I already wrote a post about Christians marrying unbelievers. I’ve been asked, however, to provide further evidence from the Bible and from the writings of biblical scholars, since I seem to state that it’s always ok for believers to court and marry unbelievers.
In a sense, this is understandable; Christians have been hammered for so long with the idea of not “being unequally yoked” that, in their mind, the idea of wanting to marry an “unbeliever” is automatically a sin worthy of the discipline outlined in Matthew 18:15-17. When a fellow Christian comes along and says, “marrying an unbeliever is not automatically a sin; the Bible leaves it to our spiritual wisdom, when counseling such a believer, to discern the best course of action,” he or she is met with reactions that range from a raised eyebrow to accusations of downright heresy.
So, what does the Bible say on the issue?
The Old Testament clearly prohibits marriage to unbelievers that will lead God’s people into spiritual apostasy (Deut. 7, Joshua 23, Ezra 9-10, et al.) On the other hand, in Deut. 21 God makes a provision for marriage with foreign captive women:
When you go out to war against your enemies, and the Lord your God gives them into your hand and you take them captive, and you see among the captives a beautiful woman, and you desire to take her to be your wife, and you bring her home to your house, she shall shave her head and pare her nails. And she shall take off the clothes in which she was captured and shall remain in your house and lament her father and her mother a full month. After that you may go in to her and be her husband, and she shall be your wife ((The Holy Bible: English Standard Version. (2001). (Dt 21:10–13). Wheaton: Standard Bible Society.))

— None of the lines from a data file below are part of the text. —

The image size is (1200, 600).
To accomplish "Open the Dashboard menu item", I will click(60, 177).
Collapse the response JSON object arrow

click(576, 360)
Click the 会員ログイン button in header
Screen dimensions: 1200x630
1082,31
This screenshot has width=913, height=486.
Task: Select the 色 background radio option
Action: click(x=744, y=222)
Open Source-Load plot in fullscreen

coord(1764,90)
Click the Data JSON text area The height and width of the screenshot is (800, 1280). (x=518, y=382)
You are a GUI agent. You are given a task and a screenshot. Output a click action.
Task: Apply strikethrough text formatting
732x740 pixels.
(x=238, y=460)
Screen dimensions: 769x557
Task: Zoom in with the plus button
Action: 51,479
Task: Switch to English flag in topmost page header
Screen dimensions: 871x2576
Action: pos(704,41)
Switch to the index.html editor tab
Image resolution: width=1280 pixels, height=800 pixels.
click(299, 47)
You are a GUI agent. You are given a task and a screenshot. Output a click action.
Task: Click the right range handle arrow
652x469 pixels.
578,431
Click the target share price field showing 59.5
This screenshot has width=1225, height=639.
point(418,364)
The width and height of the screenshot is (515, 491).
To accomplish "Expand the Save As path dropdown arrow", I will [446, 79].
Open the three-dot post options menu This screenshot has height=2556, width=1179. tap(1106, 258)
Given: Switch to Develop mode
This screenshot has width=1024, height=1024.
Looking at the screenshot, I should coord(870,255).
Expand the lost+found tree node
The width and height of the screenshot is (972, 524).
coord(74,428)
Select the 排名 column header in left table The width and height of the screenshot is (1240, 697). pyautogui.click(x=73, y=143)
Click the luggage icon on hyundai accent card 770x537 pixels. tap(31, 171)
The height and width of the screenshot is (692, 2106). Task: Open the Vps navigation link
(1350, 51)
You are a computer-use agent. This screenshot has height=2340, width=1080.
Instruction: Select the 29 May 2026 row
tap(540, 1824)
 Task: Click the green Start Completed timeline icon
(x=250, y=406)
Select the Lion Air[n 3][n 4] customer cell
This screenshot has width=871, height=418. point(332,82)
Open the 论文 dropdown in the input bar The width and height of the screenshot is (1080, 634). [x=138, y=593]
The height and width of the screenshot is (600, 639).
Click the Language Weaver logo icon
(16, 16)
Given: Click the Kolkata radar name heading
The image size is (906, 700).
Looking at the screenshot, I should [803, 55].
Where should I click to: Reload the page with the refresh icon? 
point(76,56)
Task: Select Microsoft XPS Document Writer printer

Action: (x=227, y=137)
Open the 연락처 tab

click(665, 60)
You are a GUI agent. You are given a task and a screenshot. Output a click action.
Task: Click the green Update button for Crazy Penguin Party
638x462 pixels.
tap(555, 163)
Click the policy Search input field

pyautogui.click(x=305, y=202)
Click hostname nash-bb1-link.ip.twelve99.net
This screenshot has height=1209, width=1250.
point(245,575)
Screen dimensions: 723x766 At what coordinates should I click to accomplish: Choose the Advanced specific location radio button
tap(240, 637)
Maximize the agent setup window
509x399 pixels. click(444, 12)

Such women were to undergo rituals of mourning and cleansing for a period of 30 days before the wedding. According to some scholars and rabbis, such rituals would indicate a departure from the women’s former life and religious practice, at least outwardly, since the passage does not speak of inner conversion:
An Israelite was permitted to marry a beautiful woman from the captives of a particular battle. This assumes the battle in question was against one of “the cities that are at a distance” (20:15), not a city within the borders of Palestine. Therefore the prospective wife would not have been a Canaanite woman (cf. the prohibition against marrying a Canaanite man or woman, 7:1, 3–4). 21:12–14. A soldier’s marriage to a foreign captive could not take place immediately. The prospective wife was first prepared psychologically for her new life as an Israelite. This was accomplished by her shaving her head, trimming her nails, having a change of clothes, and mourning for her parents for one month. The mourning may indicate either that her father and mother had been killed in battle or that she was now separated from them by her new marriage. The other rituals mentioned may also have symbolized her mourning for cutting herself off from her former life. ((Deere, J. S. (1985). Deuteronomy. In J. F. Walvoord & R. B. Zuck (Eds.), The Bible Knowledge Commentary: An Exposition of the Scriptures (Vol. 1, p. 300). Wheaton, IL: Victor Books.))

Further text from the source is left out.